これまでどおり丘の上にいたチビのほうは、誰かから餌をもらったらしく、ほとんど食べなかった。餌を食べおえたまる子がリュックによりかかり、まったりしていると、いつものように、モカが近づいてくる。
まる子、すかさず臨戦態勢。なおも、モカが近づいてくると、前に出てシャーッと威嚇。モカ、思わず、後ずさる。
遊びたくて近づいてくるモカは、またしょんぼりと、まる子を振り返り、振り返り、帰っていく。

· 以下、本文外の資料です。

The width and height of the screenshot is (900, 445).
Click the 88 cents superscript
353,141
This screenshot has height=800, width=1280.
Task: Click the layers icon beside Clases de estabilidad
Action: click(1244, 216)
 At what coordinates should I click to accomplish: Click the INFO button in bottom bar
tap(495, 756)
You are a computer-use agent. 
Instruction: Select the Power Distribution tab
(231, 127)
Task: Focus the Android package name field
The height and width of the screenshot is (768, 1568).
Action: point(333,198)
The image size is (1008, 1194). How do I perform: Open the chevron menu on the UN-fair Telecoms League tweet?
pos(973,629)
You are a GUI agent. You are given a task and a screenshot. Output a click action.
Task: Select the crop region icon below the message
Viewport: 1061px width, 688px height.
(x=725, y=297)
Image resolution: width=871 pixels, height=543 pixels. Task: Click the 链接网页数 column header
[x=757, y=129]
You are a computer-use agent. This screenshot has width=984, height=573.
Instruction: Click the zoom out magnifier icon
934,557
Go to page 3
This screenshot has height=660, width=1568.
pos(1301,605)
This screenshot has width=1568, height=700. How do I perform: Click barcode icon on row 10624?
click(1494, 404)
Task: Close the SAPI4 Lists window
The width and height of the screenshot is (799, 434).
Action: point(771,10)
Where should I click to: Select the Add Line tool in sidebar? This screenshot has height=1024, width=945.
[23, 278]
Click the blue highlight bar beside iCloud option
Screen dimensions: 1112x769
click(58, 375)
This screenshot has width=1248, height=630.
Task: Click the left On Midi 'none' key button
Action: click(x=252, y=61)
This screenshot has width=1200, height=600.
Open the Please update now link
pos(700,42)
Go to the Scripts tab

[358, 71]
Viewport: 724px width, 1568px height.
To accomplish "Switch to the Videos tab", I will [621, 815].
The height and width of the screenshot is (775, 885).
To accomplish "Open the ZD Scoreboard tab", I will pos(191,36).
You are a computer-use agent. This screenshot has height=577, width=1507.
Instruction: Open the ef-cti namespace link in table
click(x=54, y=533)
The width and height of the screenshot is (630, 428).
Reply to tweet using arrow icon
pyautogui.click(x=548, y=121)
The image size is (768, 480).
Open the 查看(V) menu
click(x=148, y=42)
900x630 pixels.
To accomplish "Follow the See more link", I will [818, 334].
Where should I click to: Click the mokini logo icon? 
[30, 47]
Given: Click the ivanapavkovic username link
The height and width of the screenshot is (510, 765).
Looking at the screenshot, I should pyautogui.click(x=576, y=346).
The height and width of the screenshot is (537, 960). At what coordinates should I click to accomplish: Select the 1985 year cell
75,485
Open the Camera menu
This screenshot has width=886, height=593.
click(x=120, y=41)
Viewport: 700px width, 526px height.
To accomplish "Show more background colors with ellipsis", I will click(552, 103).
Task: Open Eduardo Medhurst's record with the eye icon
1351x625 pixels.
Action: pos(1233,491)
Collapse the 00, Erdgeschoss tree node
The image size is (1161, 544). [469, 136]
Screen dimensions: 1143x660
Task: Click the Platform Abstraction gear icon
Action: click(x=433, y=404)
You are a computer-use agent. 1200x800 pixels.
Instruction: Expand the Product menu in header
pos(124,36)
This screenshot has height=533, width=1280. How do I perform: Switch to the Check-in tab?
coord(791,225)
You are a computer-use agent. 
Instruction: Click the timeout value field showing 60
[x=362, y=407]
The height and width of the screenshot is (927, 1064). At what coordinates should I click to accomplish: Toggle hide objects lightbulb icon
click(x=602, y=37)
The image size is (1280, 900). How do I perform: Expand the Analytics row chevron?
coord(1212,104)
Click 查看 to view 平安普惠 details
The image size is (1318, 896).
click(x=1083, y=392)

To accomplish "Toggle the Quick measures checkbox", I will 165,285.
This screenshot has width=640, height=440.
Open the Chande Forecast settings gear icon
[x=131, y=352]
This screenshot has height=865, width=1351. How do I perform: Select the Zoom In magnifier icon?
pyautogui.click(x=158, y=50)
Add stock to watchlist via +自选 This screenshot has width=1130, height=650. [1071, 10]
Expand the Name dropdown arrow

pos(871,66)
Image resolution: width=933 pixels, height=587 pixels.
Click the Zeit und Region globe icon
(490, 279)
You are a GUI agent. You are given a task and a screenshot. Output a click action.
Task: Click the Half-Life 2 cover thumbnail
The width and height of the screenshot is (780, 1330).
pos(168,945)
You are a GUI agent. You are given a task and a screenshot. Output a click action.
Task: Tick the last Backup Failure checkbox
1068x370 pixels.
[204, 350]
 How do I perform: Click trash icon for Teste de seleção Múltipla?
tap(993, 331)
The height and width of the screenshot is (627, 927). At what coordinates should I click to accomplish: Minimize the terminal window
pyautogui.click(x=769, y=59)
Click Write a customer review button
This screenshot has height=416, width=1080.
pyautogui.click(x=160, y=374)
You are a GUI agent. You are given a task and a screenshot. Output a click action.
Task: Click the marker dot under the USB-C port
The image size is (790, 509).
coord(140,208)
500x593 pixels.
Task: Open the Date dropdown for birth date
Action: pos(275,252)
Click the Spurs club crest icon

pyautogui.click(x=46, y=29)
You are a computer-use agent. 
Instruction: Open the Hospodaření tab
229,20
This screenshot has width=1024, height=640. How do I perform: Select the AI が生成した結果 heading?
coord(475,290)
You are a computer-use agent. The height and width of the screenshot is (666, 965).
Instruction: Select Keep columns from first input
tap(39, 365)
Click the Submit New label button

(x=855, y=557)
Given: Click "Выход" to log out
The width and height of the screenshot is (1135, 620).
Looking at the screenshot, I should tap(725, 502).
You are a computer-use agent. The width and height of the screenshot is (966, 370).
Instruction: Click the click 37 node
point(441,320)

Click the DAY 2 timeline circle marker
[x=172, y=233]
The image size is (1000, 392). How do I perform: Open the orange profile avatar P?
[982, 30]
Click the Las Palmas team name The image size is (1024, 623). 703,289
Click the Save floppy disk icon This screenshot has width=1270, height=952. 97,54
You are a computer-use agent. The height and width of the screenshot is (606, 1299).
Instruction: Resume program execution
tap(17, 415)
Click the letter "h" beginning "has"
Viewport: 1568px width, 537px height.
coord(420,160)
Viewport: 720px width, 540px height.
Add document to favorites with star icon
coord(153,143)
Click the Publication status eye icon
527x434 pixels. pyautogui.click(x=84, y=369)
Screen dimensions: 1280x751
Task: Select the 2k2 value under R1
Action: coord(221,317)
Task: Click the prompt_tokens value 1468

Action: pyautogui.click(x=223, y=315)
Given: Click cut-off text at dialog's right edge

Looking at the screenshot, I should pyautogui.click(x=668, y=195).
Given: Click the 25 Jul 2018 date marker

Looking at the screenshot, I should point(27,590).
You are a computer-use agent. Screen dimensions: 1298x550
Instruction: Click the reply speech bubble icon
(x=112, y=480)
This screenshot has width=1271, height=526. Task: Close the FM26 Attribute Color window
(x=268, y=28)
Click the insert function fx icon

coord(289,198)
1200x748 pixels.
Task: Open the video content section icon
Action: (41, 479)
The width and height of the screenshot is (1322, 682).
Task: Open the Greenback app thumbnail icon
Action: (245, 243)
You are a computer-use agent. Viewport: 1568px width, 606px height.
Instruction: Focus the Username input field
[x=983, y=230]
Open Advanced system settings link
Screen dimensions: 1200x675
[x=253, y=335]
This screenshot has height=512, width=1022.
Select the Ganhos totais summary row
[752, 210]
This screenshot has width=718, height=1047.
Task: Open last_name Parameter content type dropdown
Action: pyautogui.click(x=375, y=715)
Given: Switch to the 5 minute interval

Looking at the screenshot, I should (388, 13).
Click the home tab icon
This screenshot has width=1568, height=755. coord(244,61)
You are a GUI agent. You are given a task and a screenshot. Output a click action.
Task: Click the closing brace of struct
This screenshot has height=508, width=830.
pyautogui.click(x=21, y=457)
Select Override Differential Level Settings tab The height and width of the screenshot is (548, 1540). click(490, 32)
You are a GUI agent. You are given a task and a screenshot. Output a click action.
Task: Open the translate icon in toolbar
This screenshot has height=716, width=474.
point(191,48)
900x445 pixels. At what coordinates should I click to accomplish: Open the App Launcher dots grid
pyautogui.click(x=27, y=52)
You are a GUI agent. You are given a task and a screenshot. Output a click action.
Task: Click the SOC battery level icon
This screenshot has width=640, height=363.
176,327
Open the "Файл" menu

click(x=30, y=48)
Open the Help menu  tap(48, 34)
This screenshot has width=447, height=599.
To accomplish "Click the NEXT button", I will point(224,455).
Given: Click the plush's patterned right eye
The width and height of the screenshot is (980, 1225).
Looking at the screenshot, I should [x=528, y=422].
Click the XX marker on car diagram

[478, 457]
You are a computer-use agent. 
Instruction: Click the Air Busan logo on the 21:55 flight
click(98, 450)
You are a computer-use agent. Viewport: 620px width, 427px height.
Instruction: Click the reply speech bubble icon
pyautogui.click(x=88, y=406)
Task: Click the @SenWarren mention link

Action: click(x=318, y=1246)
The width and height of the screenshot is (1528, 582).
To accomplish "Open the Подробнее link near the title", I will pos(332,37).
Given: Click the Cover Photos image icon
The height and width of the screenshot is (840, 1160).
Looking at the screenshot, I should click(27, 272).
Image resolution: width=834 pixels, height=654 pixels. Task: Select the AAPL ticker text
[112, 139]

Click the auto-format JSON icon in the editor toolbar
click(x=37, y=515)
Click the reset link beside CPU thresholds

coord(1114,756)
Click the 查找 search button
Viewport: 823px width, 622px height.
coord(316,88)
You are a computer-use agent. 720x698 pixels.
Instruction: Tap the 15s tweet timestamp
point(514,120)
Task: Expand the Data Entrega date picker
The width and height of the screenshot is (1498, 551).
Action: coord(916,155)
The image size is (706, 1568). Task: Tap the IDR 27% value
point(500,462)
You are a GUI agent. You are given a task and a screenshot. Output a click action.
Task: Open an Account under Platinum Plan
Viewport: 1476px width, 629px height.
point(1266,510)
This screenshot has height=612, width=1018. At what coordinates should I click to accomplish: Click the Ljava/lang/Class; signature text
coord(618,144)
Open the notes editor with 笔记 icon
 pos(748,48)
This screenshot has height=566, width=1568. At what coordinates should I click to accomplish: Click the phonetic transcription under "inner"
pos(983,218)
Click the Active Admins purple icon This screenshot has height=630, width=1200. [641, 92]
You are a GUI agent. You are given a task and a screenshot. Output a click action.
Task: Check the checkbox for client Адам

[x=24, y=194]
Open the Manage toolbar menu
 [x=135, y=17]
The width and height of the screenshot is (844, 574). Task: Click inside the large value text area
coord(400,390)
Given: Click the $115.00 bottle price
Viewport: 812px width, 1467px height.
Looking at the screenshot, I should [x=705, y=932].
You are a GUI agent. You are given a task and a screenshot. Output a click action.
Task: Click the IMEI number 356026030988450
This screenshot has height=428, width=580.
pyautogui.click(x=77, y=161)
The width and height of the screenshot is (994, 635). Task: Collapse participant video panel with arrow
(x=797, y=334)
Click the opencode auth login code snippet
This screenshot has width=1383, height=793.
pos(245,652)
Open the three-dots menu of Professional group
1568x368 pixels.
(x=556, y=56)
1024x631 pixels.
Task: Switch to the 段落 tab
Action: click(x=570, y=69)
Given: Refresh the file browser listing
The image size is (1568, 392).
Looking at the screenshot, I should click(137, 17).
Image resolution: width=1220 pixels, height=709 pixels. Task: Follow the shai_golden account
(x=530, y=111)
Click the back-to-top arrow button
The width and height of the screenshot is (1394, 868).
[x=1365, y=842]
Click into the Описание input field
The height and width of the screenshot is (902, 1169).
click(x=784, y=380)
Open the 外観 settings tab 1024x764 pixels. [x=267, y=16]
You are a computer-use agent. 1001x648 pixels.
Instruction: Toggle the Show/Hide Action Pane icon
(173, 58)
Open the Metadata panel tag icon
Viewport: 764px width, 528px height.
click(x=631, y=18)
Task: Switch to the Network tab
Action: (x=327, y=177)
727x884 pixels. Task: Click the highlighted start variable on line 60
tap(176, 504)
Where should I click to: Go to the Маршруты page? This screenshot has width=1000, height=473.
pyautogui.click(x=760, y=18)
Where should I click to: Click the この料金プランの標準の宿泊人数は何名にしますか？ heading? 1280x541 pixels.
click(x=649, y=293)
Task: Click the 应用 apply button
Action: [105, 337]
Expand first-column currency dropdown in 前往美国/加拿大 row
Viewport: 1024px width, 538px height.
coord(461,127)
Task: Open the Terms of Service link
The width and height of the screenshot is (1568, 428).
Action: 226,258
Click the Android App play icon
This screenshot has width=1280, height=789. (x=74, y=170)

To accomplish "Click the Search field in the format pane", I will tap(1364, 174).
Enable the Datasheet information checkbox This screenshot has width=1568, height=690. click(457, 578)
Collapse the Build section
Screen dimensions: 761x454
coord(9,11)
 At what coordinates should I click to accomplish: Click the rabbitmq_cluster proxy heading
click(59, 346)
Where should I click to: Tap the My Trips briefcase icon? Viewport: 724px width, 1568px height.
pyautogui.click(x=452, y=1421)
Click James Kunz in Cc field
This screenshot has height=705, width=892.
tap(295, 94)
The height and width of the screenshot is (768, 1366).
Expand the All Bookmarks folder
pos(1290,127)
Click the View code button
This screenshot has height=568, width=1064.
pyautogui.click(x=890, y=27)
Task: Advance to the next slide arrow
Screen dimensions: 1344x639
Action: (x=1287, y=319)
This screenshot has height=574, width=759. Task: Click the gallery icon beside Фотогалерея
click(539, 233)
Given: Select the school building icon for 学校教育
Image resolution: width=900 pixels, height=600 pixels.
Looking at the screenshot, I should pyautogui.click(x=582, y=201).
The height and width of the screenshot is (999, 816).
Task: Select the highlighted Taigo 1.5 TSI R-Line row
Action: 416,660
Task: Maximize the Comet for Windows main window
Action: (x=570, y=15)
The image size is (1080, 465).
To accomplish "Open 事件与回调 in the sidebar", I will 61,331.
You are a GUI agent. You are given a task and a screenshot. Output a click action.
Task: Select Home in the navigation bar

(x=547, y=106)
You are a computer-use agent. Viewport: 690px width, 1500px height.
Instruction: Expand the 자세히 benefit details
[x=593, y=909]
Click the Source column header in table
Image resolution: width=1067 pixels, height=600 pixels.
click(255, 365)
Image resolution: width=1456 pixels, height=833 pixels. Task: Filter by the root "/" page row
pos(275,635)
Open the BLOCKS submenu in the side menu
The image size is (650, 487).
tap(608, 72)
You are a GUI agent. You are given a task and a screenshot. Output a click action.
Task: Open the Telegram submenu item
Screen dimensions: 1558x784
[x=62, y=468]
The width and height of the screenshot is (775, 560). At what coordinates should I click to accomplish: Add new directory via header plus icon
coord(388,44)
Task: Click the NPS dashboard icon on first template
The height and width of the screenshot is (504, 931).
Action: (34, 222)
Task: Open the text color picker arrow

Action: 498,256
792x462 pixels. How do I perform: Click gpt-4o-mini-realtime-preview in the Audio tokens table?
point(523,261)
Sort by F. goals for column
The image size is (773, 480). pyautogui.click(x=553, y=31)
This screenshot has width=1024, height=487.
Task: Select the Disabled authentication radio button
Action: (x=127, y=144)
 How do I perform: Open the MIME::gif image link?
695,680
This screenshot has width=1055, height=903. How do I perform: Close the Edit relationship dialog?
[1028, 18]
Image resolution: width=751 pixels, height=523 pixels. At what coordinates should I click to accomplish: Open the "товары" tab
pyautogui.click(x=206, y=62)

そんなまる子とモカの攻防をよそに、チビのほうは草むらの中でのんびり。昨日の台風のときにはずぶ濡れで出てきたチビ。雨をしのげる場所にいるはずのまる子のもとへ誘導しようとしたが、うまくいかなかった。今日は台風も遠のき、晴れていて、とても気持がよさそうだ。 「お前ももう一人前のオスなのだから、いつまでもまる子を頼ってないで、いっちょまえのオスになりなよ」。そう言うと、チビは、わかってるよう、と言いたげに、ニャと、小さな声をあげて、草のしとねの中でうとうとする。こんなおだやかな時間が続くといいね。今日はいろいろ騒がしかった。まる子を連れていこうとしたかもしれない人は、ちゃんと飼う気があるのだろうか。いたずら半分で連れて行こうとしたのだろうか。臆病なチビは逃げ足が速いが、まる子は太りすぎて動きがにぶい。これからが思いやられる。野良猫にだって、それなりに生きる権利があるはずだ。「おれたちにだって、明日はある!」だよね。